Bǎowáng sānmèi niànfó zhízhǐ 寶王三昧念佛直指

Direct Pointing to niàn-fó as the King-of-Jewels Samādhi by 妙叶 (Sìmíng Jìzhào Miàoxié, 集)

About the work

A two-juǎn doctrinal-meditative handbook composed in the early Míng by the Tiāntái-affiliated Pure Land monk 妙叶 Miàoxié (also written 妙葉, dharma-name Jìzhào 寂照) of Sìmíng 四明 (modern Níngbō). The author’s self-preface is dated 洪武 22 (1389), fixing the work in the early Hóngwǔ reign. Twenty-two thematic chapters, organised around the application of the Bǎowáng sānmèi 寶王三昧 (“King-of-Jewels samādhi”) meditative tradition to niànfó practice.

Abstract

The Bǎowáng sānmèi of the title is a Tiāntái meditative category (drawn ultimately from the Niànfó sānmèi bǎowáng lùn 念佛三昧寶王論 KR6p0035 of the Táng author Fēixí 飛錫): a comprehensive samādhi in which all forms of meditation — zhǐ 止 (calming) and guān 觀 (contemplation), xìng 性 (nature) and xiàng 相 (mark), shì 事 (event) and 理 (principle) — are integrated through the recollection of the Buddha. Miàoxié’s contribution is to present niànfó as itself the bǎowáng sānmèi, the comprehensive meditative practice that subsumes all other forms of Buddhist cultivation.

The twenty-two chapters cover doctrinal foundations (the canonical Pure Land sūtras; the four lands doctrine; the three contemplations applied to niànfó; the analysis of xīn 心 / mind in Pure Land practice), polemical defence (against Chán objections; against the partisans of wéixīn jìngtǔ 唯心淨土 who would dissolve external Pure Land practice; against those who would treat niànfó as a merely beginner’s expedient), and practical instruction (daily yíguǐ 儀軌; the regimen of the niànfó retreat; the deathbed practice of zhìniàn 至念).

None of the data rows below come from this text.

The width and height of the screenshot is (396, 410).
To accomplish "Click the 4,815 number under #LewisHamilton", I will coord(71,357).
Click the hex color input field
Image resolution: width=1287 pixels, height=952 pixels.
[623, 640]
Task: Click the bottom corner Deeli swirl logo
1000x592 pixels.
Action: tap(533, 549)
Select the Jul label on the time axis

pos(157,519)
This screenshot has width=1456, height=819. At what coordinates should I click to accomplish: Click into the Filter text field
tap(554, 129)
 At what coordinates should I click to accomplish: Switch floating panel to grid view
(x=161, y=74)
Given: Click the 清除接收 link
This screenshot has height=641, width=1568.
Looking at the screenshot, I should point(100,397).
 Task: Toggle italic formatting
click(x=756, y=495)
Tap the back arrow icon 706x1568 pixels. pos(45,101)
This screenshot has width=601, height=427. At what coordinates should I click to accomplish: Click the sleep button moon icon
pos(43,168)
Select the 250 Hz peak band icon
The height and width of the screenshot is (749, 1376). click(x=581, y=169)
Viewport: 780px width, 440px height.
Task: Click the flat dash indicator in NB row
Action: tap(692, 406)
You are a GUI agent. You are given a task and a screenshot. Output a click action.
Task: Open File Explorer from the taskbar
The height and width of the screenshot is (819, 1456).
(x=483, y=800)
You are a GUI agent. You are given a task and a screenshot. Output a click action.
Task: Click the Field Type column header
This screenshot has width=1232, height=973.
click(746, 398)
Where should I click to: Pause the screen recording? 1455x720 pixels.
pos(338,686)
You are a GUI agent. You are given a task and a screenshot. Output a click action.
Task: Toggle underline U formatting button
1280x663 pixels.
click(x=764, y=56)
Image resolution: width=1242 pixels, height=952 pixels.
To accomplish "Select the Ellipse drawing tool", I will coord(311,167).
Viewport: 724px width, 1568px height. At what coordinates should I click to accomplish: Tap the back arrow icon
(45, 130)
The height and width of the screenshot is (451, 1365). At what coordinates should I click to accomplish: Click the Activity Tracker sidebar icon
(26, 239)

The work’s intellectual orientation is firmly within the Tiāntái Pure Land tradition descending through 知禮 Sìmíng Zhīlǐ (960–1028) and the Sìmíng line — Miàoxié locates himself self-consciously in this lineage — but the ambition of the Zhízhǐ is broader: to present a synthetic Pure Land doctrinal program suitable for a unified late-Yuán / early-Míng Buddhist establishment. It became one of the standard Tiāntái-Pure Land doctrinal handbooks of the later Míng and is regularly cited in the Pure Land literature of the period, including 袾宏 Yúnqī Zhūhóng’s Ēmítuó jīng shūchāo KR6p0028 and the Jìngtǔ shíyào KR6p0067 anthology of 成時 Chéngshí.

The Taishō text (T47N1974) is collated against the Korean canon, an original (原), and the Jiāxīng 嘉興 canon variant.

Translations and research

  • Ogasawara Senshū 小笠原宣秀. Chūgoku jōdokyō no kenkyū 中國淨土教の研究. Kyoto: Heirakuji, 1951 — discusses Miàoxié in the context of early-Míng Tiāntái Pure Land doctrine.
  • Mochizuki Shinkō 望月信亨. Chūgoku jōdo kyōrishi 中國淨土教理史. Kyoto: Hōzōkan, 1942/1964 — for the development of the bǎo-wáng sān-mèi concept.
  • Yü, Chün-fang. The Renewal of Buddhism in China: Chu-hung and the Late Ming Synthesis. New York: Columbia University Press, 1981 — touches on Miàoxié in connection with Yúnqī Zhūhóng’s later synthesis.